Input:
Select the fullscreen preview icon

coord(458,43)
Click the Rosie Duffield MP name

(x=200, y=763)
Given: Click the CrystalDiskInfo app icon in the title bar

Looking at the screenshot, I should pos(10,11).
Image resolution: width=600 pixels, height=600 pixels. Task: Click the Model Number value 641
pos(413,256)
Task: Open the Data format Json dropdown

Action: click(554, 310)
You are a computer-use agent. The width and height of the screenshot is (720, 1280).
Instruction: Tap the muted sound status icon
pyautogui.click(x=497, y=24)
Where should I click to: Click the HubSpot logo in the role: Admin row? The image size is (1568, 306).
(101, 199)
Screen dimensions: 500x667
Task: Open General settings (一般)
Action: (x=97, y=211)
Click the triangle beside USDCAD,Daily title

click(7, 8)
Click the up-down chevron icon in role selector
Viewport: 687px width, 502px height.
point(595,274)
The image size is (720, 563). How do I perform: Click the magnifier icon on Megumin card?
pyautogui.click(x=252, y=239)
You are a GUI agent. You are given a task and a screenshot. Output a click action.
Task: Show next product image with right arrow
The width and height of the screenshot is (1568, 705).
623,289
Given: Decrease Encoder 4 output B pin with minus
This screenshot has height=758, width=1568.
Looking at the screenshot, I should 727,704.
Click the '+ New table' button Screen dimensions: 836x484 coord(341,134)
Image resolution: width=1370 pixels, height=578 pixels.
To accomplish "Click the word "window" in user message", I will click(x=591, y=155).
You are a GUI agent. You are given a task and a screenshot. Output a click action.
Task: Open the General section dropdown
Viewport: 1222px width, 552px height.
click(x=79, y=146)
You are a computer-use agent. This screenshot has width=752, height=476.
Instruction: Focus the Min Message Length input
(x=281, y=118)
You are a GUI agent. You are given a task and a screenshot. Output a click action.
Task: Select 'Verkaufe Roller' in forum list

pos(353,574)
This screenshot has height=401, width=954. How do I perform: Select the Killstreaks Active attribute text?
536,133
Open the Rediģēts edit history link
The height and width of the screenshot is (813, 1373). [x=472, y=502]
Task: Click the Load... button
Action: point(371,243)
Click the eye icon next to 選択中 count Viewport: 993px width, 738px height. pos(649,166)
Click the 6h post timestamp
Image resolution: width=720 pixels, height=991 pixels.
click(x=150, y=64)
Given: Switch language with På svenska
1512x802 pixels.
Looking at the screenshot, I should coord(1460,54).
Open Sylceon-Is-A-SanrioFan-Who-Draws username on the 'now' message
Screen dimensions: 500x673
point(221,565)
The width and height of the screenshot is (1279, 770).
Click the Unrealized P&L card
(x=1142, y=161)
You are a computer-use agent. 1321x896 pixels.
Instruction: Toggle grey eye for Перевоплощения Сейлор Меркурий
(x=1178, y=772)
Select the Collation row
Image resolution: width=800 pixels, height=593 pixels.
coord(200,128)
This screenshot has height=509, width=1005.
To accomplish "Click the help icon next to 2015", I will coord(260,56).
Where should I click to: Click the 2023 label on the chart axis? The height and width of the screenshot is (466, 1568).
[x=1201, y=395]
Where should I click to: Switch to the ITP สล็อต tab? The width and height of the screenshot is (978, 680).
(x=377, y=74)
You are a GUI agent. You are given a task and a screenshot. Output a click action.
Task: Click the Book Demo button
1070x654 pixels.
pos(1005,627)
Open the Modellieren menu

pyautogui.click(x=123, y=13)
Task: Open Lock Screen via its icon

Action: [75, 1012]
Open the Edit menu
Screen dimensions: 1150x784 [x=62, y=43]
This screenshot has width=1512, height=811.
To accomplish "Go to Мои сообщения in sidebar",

Exercise prompt: Set down the whole listing again, exactly as shown above.

Answer below:
Select the fullscreen preview icon

coord(458,43)
Click the Rosie Duffield MP name

(x=200, y=763)
Given: Click the CrystalDiskInfo app icon in the title bar

Looking at the screenshot, I should pos(10,11).
Image resolution: width=600 pixels, height=600 pixels. Task: Click the Model Number value 641
pos(413,256)
Task: Open the Data format Json dropdown

Action: click(554, 310)
You are a computer-use agent. The width and height of the screenshot is (720, 1280).
Instruction: Tap the muted sound status icon
pyautogui.click(x=497, y=24)
Where should I click to: Click the HubSpot logo in the role: Admin row? The image size is (1568, 306).
(101, 199)
Screen dimensions: 500x667
Task: Open General settings (一般)
Action: (x=97, y=211)
Click the triangle beside USDCAD,Daily title

click(7, 8)
Click the up-down chevron icon in role selector
Viewport: 687px width, 502px height.
point(595,274)
The image size is (720, 563). How do I perform: Click the magnifier icon on Megumin card?
pyautogui.click(x=252, y=239)
You are a GUI agent. You are given a task and a screenshot. Output a click action.
Task: Show next product image with right arrow
The width and height of the screenshot is (1568, 705).
623,289
Given: Decrease Encoder 4 output B pin with minus
This screenshot has height=758, width=1568.
Looking at the screenshot, I should 727,704.
Click the '+ New table' button Screen dimensions: 836x484 coord(341,134)
Image resolution: width=1370 pixels, height=578 pixels.
To accomplish "Click the word "window" in user message", I will click(x=591, y=155).
You are a GUI agent. You are given a task and a screenshot. Output a click action.
Task: Open the General section dropdown
Viewport: 1222px width, 552px height.
click(x=79, y=146)
You are a computer-use agent. This screenshot has width=752, height=476.
Instruction: Focus the Min Message Length input
(x=281, y=118)
You are a GUI agent. You are given a task and a screenshot. Output a click action.
Task: Select 'Verkaufe Roller' in forum list

pos(353,574)
This screenshot has height=401, width=954. How do I perform: Select the Killstreaks Active attribute text?
536,133
Open the Rediģēts edit history link
The height and width of the screenshot is (813, 1373). [x=472, y=502]
Task: Click the Load... button
Action: point(371,243)
Click the eye icon next to 選択中 count Viewport: 993px width, 738px height. pos(649,166)
Click the 6h post timestamp
Image resolution: width=720 pixels, height=991 pixels.
click(x=150, y=64)
Given: Switch language with På svenska
1512x802 pixels.
Looking at the screenshot, I should coord(1460,54).
Open Sylceon-Is-A-SanrioFan-Who-Draws username on the 'now' message
Screen dimensions: 500x673
point(221,565)
The width and height of the screenshot is (1279, 770).
Click the Unrealized P&L card
(x=1142, y=161)
You are a computer-use agent. 1321x896 pixels.
Instruction: Toggle grey eye for Перевоплощения Сейлор Меркурий
(x=1178, y=772)
Select the Collation row
Image resolution: width=800 pixels, height=593 pixels.
coord(200,128)
This screenshot has height=509, width=1005.
To accomplish "Click the help icon next to 2015", I will coord(260,56).
Where should I click to: Click the 2023 label on the chart axis? The height and width of the screenshot is (466, 1568).
[x=1201, y=395]
Where should I click to: Switch to the ITP สล็อต tab? The width and height of the screenshot is (978, 680).
(x=377, y=74)
You are a GUI agent. You are given a task and a screenshot. Output a click action.
Task: Click the Book Demo button
1070x654 pixels.
pos(1005,627)
Open the Modellieren menu

pyautogui.click(x=123, y=13)
Task: Open Lock Screen via its icon

Action: [75, 1012]
Open the Edit menu
Screen dimensions: 1150x784 [x=62, y=43]
This screenshot has width=1512, height=811.
To accomplish "Go to Мои сообщения in sidebar",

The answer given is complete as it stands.